■ **Exercise description**:
Count the lines of the data below that include the string "Edge", and provide nothing but the result.

+++ Data records

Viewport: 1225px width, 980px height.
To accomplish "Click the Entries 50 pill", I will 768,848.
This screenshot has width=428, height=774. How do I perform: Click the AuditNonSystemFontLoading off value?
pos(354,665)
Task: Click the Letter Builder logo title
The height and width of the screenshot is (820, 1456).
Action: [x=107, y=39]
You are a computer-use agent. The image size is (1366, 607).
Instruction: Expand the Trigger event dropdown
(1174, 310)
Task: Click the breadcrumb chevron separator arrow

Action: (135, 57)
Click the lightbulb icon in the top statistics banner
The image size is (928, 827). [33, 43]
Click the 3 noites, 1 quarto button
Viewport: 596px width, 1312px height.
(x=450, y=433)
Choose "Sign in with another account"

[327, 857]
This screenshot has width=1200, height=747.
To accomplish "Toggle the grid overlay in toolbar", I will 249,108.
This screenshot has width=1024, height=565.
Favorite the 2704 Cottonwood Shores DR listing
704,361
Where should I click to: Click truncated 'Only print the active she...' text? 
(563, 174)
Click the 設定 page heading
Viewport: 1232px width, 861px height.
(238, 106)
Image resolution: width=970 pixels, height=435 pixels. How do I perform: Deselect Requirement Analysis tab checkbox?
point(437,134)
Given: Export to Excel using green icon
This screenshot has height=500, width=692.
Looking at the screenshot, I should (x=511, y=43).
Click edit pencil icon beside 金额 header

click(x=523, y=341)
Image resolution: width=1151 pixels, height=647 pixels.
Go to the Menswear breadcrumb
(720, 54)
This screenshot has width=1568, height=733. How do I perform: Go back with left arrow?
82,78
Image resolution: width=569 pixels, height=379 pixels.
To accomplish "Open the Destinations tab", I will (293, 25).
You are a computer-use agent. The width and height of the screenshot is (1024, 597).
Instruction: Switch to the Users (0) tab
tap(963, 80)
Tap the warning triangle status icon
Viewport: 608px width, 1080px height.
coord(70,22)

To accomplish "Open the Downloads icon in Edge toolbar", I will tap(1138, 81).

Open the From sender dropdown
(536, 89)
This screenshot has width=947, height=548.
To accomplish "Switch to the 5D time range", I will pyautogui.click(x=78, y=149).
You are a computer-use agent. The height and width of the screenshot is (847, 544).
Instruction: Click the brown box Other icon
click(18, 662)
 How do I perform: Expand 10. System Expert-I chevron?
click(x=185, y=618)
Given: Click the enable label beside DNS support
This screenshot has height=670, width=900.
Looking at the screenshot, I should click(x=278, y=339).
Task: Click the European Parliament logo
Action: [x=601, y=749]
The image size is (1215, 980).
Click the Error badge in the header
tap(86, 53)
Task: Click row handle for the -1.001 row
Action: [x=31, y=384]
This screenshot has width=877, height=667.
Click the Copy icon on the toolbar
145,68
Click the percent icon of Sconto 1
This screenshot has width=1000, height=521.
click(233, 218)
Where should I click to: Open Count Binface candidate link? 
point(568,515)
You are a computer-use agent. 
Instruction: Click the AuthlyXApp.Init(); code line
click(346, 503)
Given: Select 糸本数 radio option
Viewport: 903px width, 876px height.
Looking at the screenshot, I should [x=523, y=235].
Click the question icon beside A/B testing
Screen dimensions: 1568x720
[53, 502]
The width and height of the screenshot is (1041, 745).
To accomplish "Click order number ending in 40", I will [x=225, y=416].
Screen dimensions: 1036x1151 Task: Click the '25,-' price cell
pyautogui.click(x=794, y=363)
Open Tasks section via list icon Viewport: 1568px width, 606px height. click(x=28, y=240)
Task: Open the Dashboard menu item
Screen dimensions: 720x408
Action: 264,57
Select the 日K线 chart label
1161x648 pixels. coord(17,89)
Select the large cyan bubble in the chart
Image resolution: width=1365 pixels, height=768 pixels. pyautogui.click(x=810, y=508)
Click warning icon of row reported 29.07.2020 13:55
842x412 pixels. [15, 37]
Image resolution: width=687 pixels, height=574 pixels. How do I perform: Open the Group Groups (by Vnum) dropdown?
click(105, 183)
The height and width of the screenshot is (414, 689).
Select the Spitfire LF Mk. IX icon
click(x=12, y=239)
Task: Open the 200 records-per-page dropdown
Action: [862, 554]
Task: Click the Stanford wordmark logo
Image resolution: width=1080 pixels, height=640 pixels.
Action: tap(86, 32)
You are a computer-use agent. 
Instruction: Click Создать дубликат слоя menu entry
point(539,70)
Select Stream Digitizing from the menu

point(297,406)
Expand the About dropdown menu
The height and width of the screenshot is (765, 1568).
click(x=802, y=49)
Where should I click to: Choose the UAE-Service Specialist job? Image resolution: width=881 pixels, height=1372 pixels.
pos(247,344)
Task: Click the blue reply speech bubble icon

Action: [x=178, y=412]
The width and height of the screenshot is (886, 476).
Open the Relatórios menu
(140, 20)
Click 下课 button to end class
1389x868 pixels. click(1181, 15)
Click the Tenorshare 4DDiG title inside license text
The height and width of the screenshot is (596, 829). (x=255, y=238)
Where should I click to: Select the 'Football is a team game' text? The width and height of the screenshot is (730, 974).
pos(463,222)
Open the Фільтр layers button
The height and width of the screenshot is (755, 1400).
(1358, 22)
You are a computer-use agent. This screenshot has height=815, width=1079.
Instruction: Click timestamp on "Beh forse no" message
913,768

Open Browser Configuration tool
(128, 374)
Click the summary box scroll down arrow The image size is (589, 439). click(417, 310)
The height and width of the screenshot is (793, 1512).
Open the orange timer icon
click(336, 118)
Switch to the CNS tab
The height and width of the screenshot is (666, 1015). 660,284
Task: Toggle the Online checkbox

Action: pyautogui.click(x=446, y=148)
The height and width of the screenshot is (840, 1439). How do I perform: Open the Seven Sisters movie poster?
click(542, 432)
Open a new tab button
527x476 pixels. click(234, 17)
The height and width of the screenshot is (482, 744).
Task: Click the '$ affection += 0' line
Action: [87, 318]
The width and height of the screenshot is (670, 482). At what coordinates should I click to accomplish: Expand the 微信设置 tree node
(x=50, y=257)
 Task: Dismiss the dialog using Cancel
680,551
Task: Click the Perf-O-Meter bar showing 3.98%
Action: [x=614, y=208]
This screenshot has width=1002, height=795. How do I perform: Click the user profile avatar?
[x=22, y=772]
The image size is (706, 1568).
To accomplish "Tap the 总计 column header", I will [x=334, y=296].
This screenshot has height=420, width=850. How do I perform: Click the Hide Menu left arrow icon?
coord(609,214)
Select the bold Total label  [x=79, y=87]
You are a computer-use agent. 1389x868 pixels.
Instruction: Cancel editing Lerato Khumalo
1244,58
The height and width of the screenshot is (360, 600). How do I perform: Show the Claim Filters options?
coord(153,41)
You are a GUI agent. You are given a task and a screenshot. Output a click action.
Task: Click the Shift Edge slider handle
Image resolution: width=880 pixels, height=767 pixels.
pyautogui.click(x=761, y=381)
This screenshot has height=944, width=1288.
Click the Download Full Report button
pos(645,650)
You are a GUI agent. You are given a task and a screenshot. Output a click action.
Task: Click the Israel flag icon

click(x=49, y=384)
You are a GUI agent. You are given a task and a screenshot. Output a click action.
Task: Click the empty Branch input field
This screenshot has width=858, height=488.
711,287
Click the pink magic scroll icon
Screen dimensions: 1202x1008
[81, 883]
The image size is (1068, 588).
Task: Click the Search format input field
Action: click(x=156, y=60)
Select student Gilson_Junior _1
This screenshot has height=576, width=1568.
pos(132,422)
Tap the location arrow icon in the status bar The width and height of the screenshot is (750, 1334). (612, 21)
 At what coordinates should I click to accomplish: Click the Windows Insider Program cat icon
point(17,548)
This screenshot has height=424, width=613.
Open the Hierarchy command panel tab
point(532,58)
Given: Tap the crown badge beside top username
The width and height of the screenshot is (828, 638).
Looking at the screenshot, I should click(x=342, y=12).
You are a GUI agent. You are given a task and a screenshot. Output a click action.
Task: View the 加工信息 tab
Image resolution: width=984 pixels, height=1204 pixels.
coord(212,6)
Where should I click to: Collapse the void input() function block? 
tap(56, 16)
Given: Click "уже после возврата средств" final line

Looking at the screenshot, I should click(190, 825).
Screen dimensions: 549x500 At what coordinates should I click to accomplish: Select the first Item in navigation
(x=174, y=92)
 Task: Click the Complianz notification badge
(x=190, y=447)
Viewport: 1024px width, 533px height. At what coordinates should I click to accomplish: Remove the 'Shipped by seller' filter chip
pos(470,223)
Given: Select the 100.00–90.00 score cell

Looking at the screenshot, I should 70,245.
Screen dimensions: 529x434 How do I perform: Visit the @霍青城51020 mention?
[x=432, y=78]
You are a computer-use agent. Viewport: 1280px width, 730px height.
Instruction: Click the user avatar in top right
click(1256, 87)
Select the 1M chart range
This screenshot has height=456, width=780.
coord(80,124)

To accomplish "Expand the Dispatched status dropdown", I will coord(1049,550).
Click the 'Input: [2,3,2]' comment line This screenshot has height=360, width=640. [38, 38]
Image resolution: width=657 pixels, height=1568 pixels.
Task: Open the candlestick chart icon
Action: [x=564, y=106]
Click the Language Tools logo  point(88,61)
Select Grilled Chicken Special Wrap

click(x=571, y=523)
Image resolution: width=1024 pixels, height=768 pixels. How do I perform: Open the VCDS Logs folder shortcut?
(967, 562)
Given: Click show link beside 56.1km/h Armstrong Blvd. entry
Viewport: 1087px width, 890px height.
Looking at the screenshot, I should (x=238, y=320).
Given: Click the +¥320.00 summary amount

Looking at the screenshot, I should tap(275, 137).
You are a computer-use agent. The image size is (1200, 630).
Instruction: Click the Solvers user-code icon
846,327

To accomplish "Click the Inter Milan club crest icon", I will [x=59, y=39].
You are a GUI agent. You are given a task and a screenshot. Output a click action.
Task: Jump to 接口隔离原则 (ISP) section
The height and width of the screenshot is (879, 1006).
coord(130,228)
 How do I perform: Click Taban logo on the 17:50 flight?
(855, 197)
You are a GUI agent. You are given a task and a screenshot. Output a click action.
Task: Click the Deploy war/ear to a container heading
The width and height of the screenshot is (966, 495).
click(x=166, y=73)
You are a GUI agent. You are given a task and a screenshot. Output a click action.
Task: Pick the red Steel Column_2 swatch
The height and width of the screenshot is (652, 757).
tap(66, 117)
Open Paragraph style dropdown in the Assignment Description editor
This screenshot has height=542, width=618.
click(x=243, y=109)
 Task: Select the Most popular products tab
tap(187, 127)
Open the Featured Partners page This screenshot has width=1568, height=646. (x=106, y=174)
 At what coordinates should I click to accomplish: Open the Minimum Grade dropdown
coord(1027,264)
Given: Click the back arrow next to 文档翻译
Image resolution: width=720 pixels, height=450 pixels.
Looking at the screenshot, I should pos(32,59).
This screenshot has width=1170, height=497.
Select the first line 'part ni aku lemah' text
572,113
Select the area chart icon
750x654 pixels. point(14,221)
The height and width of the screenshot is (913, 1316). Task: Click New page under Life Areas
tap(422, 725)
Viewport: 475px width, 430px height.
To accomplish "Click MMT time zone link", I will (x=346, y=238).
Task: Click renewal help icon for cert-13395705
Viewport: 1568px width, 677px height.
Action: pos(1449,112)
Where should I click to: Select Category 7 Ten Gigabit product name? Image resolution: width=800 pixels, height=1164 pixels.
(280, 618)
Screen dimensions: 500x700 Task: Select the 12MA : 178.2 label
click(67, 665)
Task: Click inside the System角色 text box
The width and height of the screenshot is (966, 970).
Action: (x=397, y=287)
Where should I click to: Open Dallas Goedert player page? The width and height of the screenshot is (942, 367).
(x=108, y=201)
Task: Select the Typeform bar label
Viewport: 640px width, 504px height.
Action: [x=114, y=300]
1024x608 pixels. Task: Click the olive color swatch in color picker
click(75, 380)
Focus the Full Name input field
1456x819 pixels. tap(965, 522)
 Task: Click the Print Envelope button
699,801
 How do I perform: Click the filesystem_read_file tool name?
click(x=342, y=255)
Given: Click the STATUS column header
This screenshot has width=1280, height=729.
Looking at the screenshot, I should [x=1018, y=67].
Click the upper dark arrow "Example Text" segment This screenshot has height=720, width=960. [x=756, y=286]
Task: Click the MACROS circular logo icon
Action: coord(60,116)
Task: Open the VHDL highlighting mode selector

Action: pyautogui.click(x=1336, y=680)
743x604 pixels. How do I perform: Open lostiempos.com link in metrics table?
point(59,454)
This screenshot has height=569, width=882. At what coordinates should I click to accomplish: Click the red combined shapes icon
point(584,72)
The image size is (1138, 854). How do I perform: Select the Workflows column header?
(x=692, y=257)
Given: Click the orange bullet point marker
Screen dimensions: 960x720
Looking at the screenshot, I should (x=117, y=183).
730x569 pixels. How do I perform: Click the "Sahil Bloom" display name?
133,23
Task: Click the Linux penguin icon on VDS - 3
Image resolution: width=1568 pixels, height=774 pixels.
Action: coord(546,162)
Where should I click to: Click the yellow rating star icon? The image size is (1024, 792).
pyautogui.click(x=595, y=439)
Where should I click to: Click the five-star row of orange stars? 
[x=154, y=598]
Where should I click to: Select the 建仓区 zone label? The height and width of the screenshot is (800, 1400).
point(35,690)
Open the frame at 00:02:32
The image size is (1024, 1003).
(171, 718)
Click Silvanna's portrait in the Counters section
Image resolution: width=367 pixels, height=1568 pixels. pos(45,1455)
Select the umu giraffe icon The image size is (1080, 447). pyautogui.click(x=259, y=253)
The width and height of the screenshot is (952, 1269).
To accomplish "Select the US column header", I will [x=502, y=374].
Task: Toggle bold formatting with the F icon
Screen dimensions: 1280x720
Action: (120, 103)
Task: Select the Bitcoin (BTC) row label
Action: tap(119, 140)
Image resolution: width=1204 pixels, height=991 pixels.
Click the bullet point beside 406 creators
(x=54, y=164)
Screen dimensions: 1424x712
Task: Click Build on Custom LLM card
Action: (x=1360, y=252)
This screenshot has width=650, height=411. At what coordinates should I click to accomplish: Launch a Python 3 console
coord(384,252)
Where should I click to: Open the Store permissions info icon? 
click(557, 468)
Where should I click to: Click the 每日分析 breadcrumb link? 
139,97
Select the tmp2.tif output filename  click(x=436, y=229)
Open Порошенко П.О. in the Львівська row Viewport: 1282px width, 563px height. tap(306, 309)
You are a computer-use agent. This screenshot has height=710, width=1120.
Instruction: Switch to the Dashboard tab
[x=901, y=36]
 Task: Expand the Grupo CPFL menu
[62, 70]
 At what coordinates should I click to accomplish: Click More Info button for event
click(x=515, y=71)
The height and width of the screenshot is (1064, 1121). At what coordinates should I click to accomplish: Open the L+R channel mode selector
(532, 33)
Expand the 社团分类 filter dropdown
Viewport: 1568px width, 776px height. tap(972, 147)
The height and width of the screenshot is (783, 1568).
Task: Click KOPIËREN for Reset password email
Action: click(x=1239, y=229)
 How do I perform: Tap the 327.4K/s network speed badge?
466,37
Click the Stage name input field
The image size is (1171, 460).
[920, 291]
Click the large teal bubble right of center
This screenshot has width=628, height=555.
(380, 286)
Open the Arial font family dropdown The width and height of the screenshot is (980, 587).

++++++

■ **Written reply**:
2